Can still be hoped for. At the same time, explain to your father this misfortune, which is more readily excused by women. Farewell. (Ep. 8.11)



Pliny published these two accounts of his wife’s miscarriage in a book of letters mostly concerned with elite gossip and literary matters. As with the funeral oration by Turia’s husband, subsequently carved in stone, the modern reader is taken aback by the willingness of a Roman husband to make public his wife’s (and his) fertility problems. The explanation must lie in the pressures placed upon men and women of the Roman elite to reproduce themselves, both in the service of the state and for the perpetuation of family lines and properties. In Pliny’s case, the pressure seems to have come primarily from his grandfather-in-law. A very old man whose own son was dead and whose daughter was childless, Calpurnius was anxious to see an heir from his granddaughter before he died. As it happened, Pliny did not need to worry about the inheritance penalties that childlessness brought under the Augustan law, for Trajan had granted him the ius liberorum, the ‘‘right of children’’ which gave the recipient the same rights as a person with three children (Evans Grubbs 2002: 37-9). In thanking the emperor for the grant, Pliny declared that with Trajan on the throne, ‘‘all the more do I desire children, whom I wished to have even in that very sad time [the reign of Domitian], as you can well believe from my two marriages’’ (Ep. 10.2).



Pliny was right to emphasize Calpurnia’s narrow escape from death. Elsewhere, he refers to the tragic deaths of two daughters of Helvidius Priscus, who both died giving birth to girls, ‘‘it seems so sad to me that well-born girls in the flower of their youth were destroyed by their fertility’’ (Ep. 4.21). Ironically, Augustus’ legislation, which required that women be married by age 20, may have increased the risk of miscarriage and death in childbirth from teen pregnancies. It is often assumed that the Roman elite practiced some sort of family limitation, perhaps through abortion (though this was dangerous for the mother) or contraception (though this was often unreliable) (Dixon 1992: 119-22; Frier 1999: 94-100; Hoffer 1999: 228-33). There were reasons for even the wealthier classes to want to limit the number of children, in particular, to avoid fragmentation of family properties; the Romans did not have primogeniture, and all legitimate children, male and female, would inherit from their father. Pliny himself, when explaining why he established an alimentary scheme at Comum to support local children (on the model of Trajan’s alimenta, meant to encourage Italian families to have children; see B. Rawson 2001), refers to the‘‘tedium and hard work of rearing’’ (Ep. 1.8). But his letters also provide plenty of evidence for the Romans’ desire for offspring and their sorrow at the loss of children, particularly those who had passed early childhood and were approaching adulthood (Ep. 2.7; 4.2 and 7; 5.16).

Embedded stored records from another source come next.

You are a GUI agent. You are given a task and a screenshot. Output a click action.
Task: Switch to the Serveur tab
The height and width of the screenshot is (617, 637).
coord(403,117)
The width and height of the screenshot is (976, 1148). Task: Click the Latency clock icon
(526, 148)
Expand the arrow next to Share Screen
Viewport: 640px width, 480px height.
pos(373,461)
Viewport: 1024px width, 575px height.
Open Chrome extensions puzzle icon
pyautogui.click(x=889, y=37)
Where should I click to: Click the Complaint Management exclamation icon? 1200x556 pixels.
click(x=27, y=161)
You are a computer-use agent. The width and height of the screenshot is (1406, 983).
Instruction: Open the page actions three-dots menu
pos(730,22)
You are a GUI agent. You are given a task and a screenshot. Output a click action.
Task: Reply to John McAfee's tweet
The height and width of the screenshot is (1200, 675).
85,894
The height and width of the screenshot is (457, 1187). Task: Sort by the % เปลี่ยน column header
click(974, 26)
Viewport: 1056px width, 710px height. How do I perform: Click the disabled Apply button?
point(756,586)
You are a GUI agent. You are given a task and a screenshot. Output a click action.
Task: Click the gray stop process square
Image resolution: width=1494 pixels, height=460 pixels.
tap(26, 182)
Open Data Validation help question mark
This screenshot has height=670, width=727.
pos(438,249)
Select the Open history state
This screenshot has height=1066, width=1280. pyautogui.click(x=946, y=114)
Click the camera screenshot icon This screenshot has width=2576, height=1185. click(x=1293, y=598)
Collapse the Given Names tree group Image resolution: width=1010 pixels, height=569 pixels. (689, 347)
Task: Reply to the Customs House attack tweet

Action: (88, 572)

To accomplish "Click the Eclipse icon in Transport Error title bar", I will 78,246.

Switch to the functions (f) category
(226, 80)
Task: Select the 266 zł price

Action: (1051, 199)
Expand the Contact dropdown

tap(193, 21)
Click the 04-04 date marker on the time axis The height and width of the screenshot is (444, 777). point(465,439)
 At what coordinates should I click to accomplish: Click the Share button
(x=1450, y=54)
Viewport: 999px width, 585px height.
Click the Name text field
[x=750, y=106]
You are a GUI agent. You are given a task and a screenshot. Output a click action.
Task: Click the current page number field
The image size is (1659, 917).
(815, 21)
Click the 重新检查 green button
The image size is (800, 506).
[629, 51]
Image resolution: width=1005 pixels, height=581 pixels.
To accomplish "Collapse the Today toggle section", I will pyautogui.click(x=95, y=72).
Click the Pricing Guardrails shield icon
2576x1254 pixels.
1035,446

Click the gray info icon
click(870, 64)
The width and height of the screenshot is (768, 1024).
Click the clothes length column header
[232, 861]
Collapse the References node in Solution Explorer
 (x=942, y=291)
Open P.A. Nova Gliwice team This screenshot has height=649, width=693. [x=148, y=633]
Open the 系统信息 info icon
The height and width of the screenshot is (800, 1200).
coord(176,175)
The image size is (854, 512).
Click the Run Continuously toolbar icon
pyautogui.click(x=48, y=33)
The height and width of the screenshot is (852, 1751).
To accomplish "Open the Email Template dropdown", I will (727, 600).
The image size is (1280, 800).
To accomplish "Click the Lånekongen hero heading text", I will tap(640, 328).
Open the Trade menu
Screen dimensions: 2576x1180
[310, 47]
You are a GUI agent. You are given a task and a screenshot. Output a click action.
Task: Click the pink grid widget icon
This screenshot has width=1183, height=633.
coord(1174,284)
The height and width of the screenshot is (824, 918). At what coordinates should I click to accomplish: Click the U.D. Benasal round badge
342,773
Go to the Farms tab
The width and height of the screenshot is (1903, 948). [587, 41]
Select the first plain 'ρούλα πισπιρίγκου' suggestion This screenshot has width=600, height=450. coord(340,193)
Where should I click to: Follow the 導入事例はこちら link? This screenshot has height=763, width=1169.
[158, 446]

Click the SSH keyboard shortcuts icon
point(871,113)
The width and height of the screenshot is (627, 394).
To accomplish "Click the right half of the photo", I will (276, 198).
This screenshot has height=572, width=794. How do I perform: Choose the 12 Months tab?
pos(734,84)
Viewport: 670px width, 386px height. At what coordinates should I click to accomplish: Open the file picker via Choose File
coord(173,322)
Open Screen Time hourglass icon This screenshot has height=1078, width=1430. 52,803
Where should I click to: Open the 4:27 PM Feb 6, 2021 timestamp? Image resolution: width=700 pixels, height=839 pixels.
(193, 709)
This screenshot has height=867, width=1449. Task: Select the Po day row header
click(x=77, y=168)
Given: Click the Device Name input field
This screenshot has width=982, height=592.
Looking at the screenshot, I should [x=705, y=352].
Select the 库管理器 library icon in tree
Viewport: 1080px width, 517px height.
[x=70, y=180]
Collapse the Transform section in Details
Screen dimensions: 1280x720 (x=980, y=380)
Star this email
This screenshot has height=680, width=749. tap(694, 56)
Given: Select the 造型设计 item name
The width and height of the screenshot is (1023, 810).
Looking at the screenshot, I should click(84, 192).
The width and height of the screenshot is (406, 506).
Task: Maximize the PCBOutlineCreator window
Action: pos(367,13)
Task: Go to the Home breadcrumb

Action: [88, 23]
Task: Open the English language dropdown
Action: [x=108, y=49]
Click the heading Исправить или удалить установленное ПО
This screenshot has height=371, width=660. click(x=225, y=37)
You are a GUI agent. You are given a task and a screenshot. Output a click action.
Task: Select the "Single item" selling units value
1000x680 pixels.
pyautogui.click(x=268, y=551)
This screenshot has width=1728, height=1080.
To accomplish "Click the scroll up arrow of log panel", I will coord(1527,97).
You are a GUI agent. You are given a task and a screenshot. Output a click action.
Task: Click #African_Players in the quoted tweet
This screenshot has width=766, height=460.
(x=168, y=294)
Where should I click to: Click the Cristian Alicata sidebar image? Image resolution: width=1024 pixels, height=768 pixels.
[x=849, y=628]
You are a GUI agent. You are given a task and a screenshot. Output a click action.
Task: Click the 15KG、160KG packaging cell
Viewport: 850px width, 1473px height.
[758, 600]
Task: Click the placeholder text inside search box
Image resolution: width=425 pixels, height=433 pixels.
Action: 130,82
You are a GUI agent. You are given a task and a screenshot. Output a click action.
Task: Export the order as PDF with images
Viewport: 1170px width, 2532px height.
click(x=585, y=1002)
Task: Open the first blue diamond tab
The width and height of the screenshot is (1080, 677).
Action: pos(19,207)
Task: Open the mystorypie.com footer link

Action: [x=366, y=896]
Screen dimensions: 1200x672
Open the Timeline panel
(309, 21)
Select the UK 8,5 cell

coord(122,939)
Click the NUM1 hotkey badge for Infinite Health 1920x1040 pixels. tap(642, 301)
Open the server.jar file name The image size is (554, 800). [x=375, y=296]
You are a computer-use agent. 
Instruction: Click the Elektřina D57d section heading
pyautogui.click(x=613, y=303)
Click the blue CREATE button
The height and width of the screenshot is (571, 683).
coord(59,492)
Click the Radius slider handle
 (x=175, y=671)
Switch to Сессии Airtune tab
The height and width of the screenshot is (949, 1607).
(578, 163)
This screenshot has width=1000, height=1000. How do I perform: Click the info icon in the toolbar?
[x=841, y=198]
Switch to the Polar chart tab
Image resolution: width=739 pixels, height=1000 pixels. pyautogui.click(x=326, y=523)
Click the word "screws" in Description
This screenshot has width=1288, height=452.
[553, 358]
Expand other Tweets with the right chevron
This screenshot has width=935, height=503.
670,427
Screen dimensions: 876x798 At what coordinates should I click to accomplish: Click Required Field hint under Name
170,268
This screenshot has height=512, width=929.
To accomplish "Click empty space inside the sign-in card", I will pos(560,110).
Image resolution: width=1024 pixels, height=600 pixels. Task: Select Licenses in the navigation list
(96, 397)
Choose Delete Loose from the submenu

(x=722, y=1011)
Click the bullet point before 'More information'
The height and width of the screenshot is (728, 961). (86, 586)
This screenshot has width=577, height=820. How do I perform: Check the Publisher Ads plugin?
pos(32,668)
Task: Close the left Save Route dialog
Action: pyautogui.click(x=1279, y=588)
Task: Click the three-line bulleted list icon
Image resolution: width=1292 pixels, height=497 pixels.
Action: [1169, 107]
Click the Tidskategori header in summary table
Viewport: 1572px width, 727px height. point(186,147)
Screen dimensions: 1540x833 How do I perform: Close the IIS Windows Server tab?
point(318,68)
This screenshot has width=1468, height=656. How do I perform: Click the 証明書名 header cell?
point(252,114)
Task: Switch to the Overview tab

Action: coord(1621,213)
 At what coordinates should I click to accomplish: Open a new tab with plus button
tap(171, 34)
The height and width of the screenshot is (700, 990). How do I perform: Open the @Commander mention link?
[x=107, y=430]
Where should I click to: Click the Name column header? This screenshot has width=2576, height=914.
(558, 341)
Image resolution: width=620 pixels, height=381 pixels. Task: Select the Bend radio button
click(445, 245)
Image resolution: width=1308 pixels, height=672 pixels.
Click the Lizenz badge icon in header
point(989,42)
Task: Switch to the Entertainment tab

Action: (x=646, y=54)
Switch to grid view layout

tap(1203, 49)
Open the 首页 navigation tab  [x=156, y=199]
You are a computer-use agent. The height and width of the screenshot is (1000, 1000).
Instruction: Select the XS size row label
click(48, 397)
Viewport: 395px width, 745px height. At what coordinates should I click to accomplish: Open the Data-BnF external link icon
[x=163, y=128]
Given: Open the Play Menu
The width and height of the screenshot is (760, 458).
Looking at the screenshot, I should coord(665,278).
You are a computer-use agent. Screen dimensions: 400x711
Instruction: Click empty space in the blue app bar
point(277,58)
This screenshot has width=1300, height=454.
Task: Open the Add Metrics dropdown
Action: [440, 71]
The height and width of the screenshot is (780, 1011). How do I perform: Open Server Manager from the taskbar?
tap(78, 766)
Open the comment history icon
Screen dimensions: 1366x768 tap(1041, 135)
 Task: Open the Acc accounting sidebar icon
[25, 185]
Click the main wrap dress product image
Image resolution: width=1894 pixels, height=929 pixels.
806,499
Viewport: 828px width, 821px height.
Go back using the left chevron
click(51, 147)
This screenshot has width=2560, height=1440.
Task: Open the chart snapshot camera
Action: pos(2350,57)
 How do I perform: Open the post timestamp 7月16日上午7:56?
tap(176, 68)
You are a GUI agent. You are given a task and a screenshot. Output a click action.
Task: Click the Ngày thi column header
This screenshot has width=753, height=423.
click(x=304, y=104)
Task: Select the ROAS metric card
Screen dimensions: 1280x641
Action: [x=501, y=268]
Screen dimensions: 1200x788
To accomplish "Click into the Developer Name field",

Pliny and Calpurnia do not appear to have ever had children. In about 110 ce, Pliny was appointed by Trajan to go out to the province of Bithynia and Pontus (northern Turkey) as governor, where among the problems he encountered were recalcitrant members of a new religious cult, Christianity (Ep. 10.95-6, with Sherwin-White 1966: 772-87). Calpurnia went with him; the last letter we have of Pliny, sent from Bithynia, informs Trajan that he has allowed Calpurnia to use the imperial post to return to Italy upon her grandfather’s death in order to be with her aunt [Ep. 10.120]. Pliny himself probably died around 112 while still in Bithynia.